Many expenses fall under this category and it’s one that a soon-to-be homeowner should earnestly take time to think and plan for. Things such as lawn care, home security systems, pool care and, depending on the location of your home, you may have homeowners association fees. Make sure to determine all the facts and even your dreams and include extra in your budget for these things.
• Home Purchasing Costs
This one is not to be overlooked! There are expenses such as closing costs, loan fees, security deposits for utilities and prepaids for escrow.
Be sure to get all the information you can, sit down and put the numbers on paper and make a realistic decision, based on your findings.
2. Assuming Property Values Will Always Go Up
Having this assumption can be disastrous, not only for the short term but even for the long-term financial good, of the buyer.
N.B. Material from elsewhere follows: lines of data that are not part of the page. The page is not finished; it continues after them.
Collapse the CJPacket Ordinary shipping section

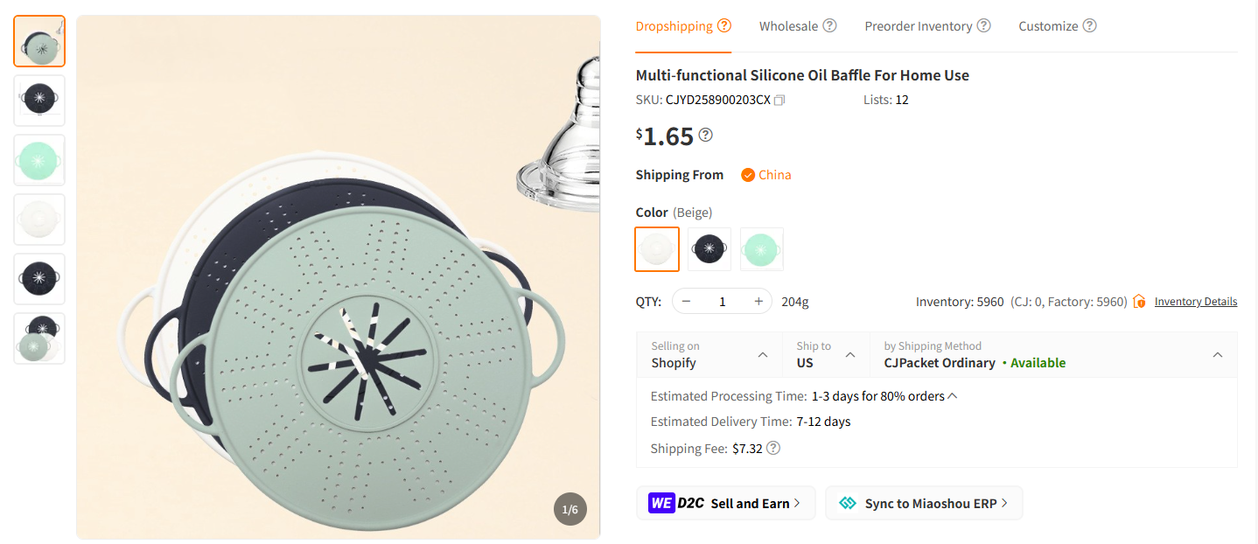point(1218,354)
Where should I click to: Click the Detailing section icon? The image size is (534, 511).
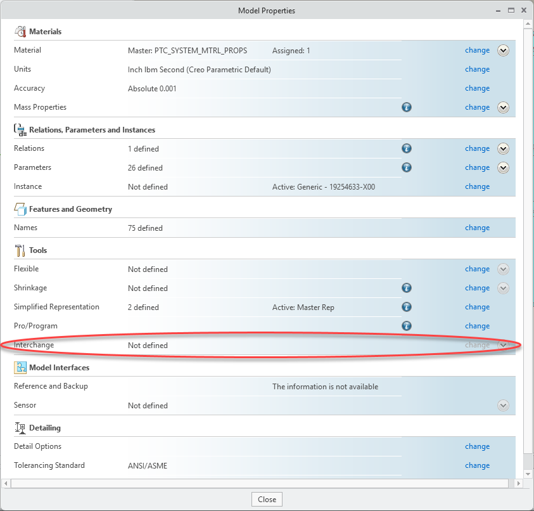pos(21,427)
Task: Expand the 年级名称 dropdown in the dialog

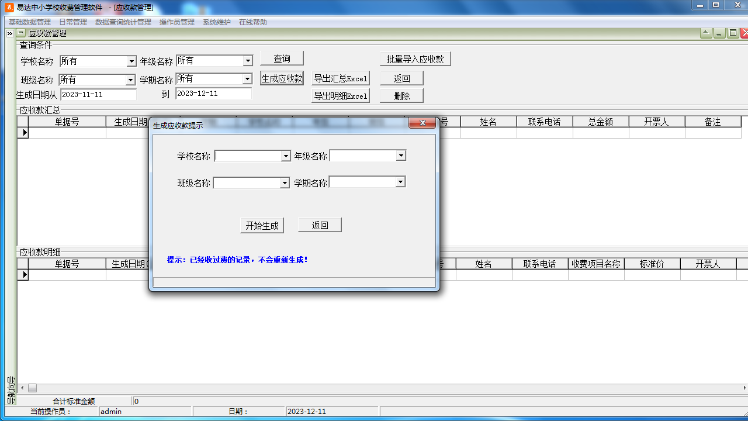Action: pyautogui.click(x=401, y=156)
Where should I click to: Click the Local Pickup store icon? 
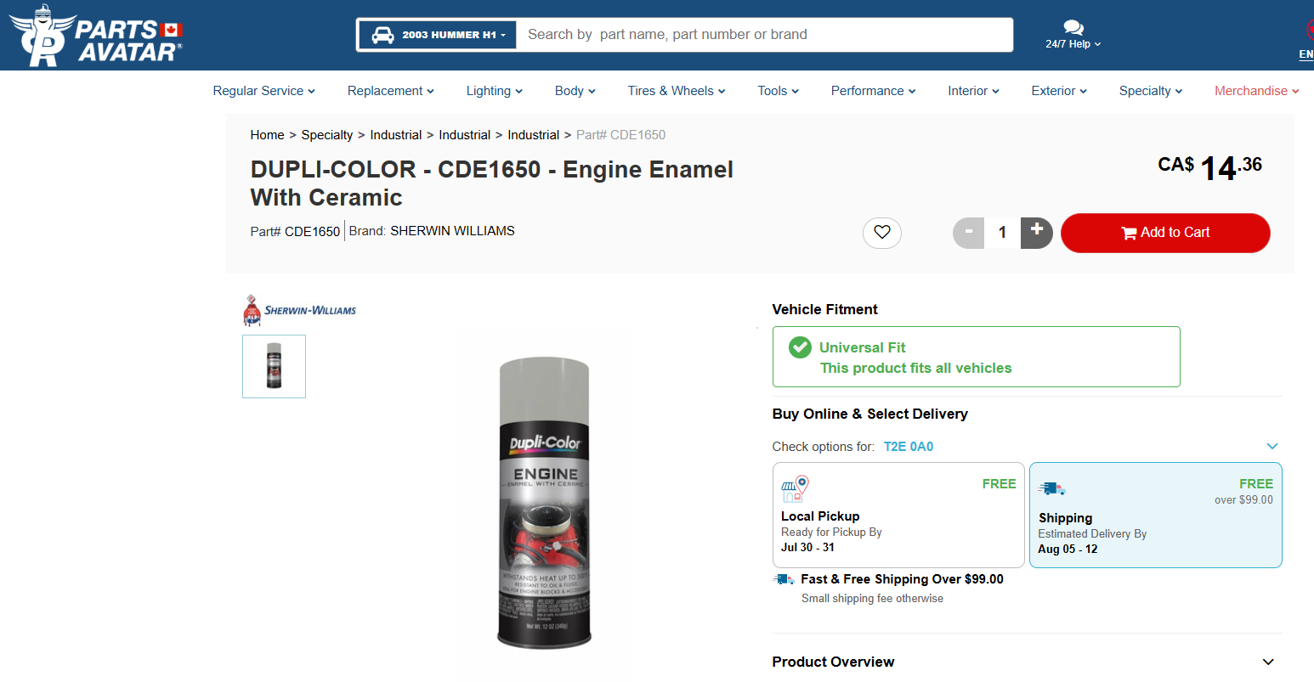795,488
Many people did this in the early 2000’s, when the housing market was in its prime. Then when the housing market recession hit in 2008, they were left devastated and grappling with huge mortgage payments that they were not able to afford. Many lost their homes and their credit. You cannot count on the property value going up and having that buffer, in the event that something should arise and you would need to sell your home. It is best to choose a price point that you know you will be able to sustain or at least be able to come out even with, should something unexpected occur, such as another recession or even a job loss or decline in health.
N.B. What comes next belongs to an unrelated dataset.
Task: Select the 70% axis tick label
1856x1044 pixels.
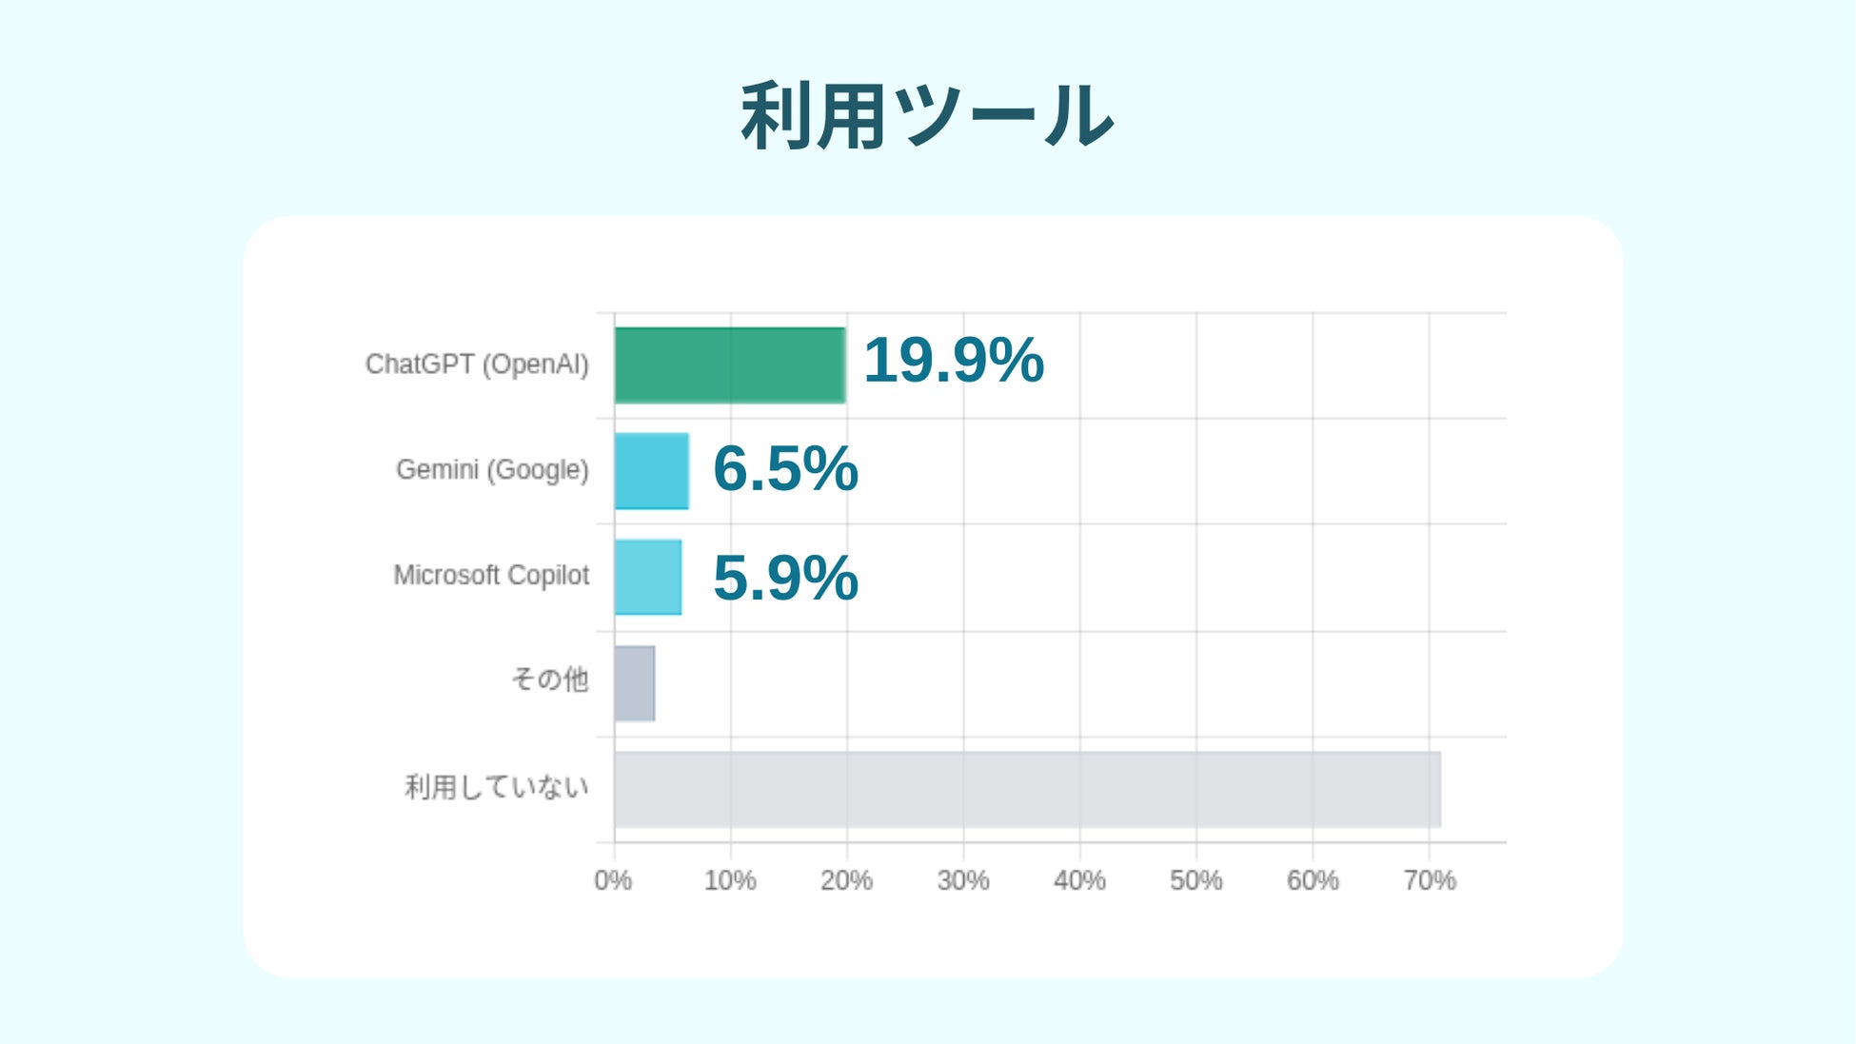Action: (1430, 881)
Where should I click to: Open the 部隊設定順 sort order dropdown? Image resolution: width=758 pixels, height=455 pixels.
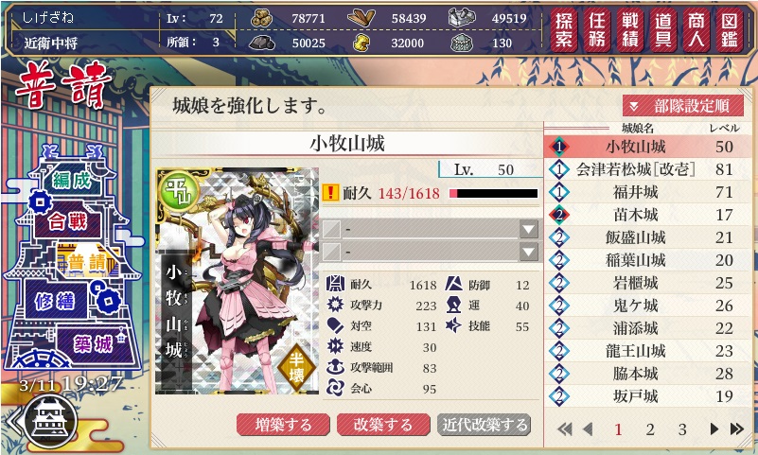tap(683, 106)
It is best to choose a price point that you know you will be able to sustain or at least be able to come out even with, should something unexpected occur, such as another recession or even a job loss or decline in health.
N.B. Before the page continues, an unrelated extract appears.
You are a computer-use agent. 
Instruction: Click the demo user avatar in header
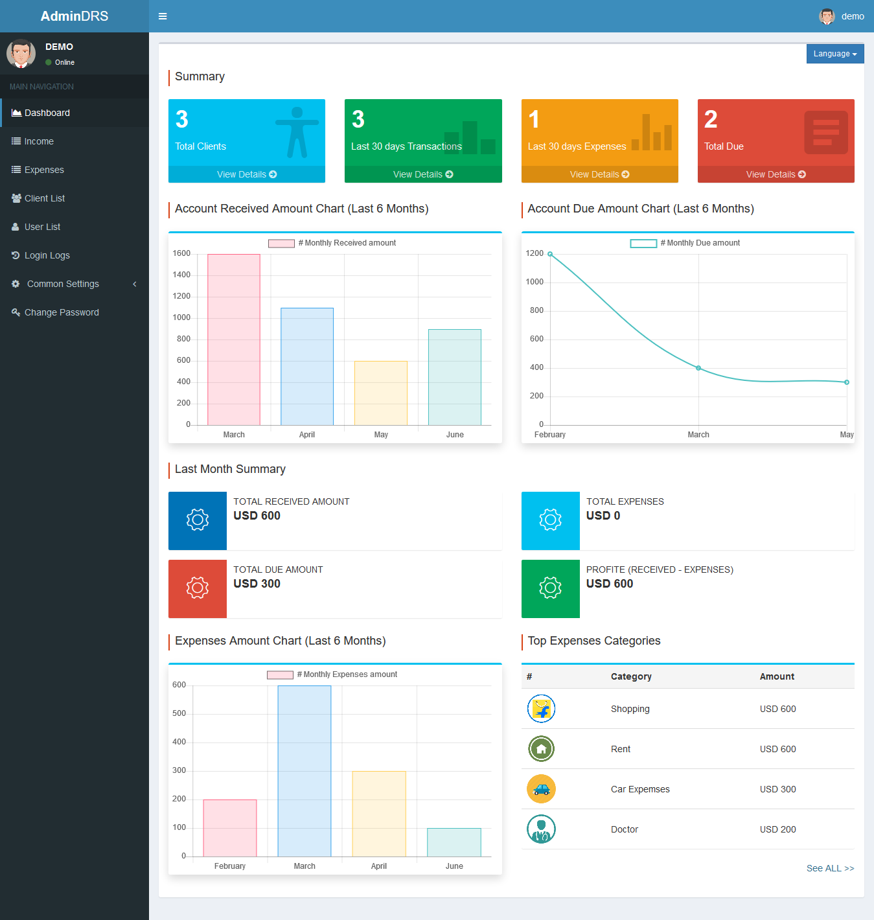pos(827,16)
3. Believing You Cannot Afford Professional Advice
You may be considering a private sale, investigating and determining any issues yourself, so as to have a larger budget for your home. While this “could” work and “could” save you some money initially, in the long run, 9 times out of 10, it will end up costing you thousands of more dollars, between incorrect papers, appraisal numbers and even trouble with your home. Think hidden leaks, which could lead to mold, roof damage and interior damage. This would be a huge expense and one that may be avoided with some professional advice. With those kinds of odds, why would you risk it? The truth to this is that you cannot afford to NOT have professional advice.
Finding a real estate group or realtor, that will guide you through the ins and outs of buying a home, is vital. From paperwork, to telling you when prices are too high, to potential issues that could occur within the sale, your realtor is there to instruct and guide you. They are trained for this. Allow them to carry the stress of this important decision and give yourself a pass to just enjoy the process, with peace of mind.
Some other professional advice and help you should always get is:
• Appraisal of the home’s value
• Inspection of the home’s condition
• Lawyer to prepare legal paperwork
Don’t become a statistic! Budget for the professional advice and services, and help make your experience as seamless as possible and in the meantime, save yourself time, energy and money in the long run.
This is one of the greatest moments of your life. You will remember it forever and with luck, you will create years of memories in this new home. Don’t allow these financial mistakes to trip you up and keep you from enjoying each step of the process. By following these three guidelines, you can have peace of mind from the first step you take inside your home, to the day you watch your grandchild walk through that same door to visit you.